▶ [SOURCE DOCUMENT]
....
# Where is winter



## GuitarsCanada (Dec 30, 2005)

Well so far, at least here in the Niagara Region, we have yet to see any winter. Had one dusting back in November sometime. I am not complaining. There are some advantages I suppose. Heating bills have been way down, no snow removal etc. But I was reading a big article in the Toronto Star last week on the whole global warming thing. If some of these experts are right, it would seem in 50 years or so the world could be a much different place than we know it today.

I know for me, when we were kids we always had a rink in the backyard, usually it would last throughout the winter too. I don't think I have seen an outdoor rink in years around here. The temp just wont sustain it.


----------



## Gilliangirl (Feb 26, 2006)

I saw a thing on the news the other night that said the mild winter (which is across Canada, except for lower mainland BC) is due to El Nino and not necessarily global warming. Apparently we've had record high temperatures similar to this back in the 1920's. Hard to know what to believe. I don't want to see our planet destroyed because of global warming, but is that really what this is? I have to admit that it's hard to hate these mild temps. I hate snow and always said that someday I'd move to Margaritaville. Maybe that means staying right where I am!


----------



## GuitarsCanada (Dec 30, 2005)

Yes, I would agree. I am no scientist and you never know which side of the debate to go with. One thing for sure. When I was a kid we never covered ourselves with sunbloc like we have to today. So the intesity of the sun, or the damaging rays are certainly stronger then they were 25 years ago.


----------



## Xanadu (Feb 3, 2006)

i want to go snowbaording.


----------



## 2005fz1 (Oct 9, 2006)

Winter sucks . 











FZ1


----------



## Accept2 (Jan 1, 2006)

Its all part of being on a wobbly rock hurtling through space, and always twirling. If someone said the temperature was an exact constant I would say BS without any evidence needed. The temperatures have always fluctuated. Its a factor of many, many things, and those things have a much greater effect than green house gases. Just dont tell any global warming wackos, they'll go apeshit that you dont believe the sky is falling and were all going to die...................


----------



## BHarris (Feb 11, 2006)

I did some checking,, and it appears that Winter is vacationing in Colorada this month....


----------



## Guest (Jan 7, 2007)

"you never know which side of the debate to go with"
There's no debate... The scientific community has reached consensus (As much as they ever can... there are always some crack-pots who refuse to really examine evidence.. for a good example of those, look up the few people who try to say we never landed on the moon) The human race has messed up this planet something awful, and we only keep doing it, and things are only going to get worse unless we do something to turn it around and quick.


----------



## Accept2 (Jan 1, 2006)

Youre right, we did mess it up. We totally turned Egypt into a desert, and we turned the north pole from a rich forest into a frozen wasteland. We did it because nothing is greater than the human race. No other factors but us are responsible...............


----------



## GuitarsCanada (Dec 30, 2005)
....
▶ [AIM 1] Rewrite the passage of the winter thread starting with "Well so far, at" and going on through "(Feb 26, 2006)", with "backyard" changed to "front yard".
▶ [AIM 2] According to the news report Gilliangirl mentions in the winter thread, what was the cause of the mild winter?

▶ [LISTED RECORDS]
....
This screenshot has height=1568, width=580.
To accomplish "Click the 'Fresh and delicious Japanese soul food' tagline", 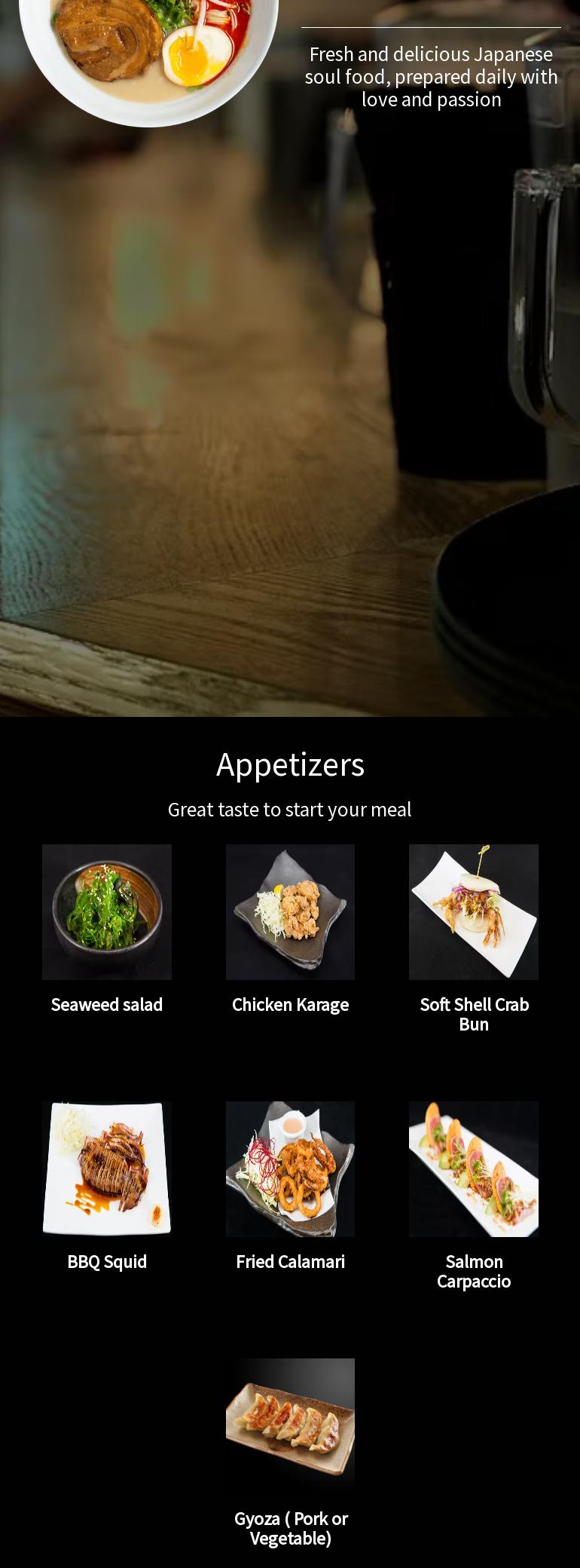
....
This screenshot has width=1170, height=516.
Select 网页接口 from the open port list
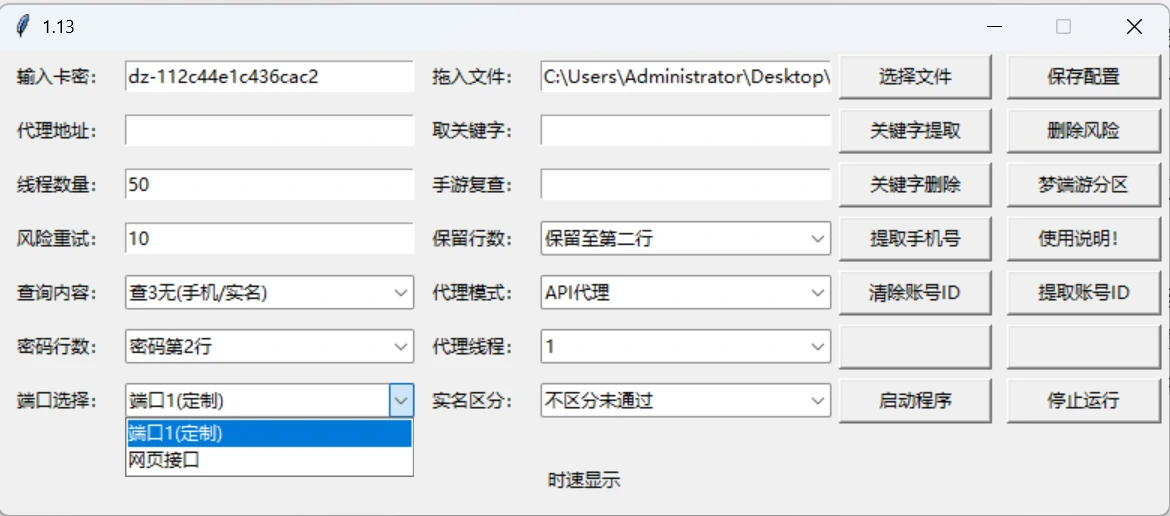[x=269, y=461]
....
▶ [TASK RESPONSE 1]
Well so far, at least here in the Niagara Region, we have yet to see any winter. Had one dusting back in November sometime. I am not complaining. There are some advantages I suppose. Heating bills have been way down, no snow removal etc. But I was reading a big article in the Toronto Star last week on the whole global warming thing. If some of these experts are right, it would seem in 50 years or so the world could be a much different place than we know it today.

I know for me, when we were kids we always had a rink in the front yard, usually it would last throughout the winter too. I don't think I have seen an outdoor rink in years around here. The temp just wont sustain it.


----------



## Gilliangirl (Feb 26, 2006)

▶ [TASK RESPONSE 2] El Nino, and not necessarily global warming.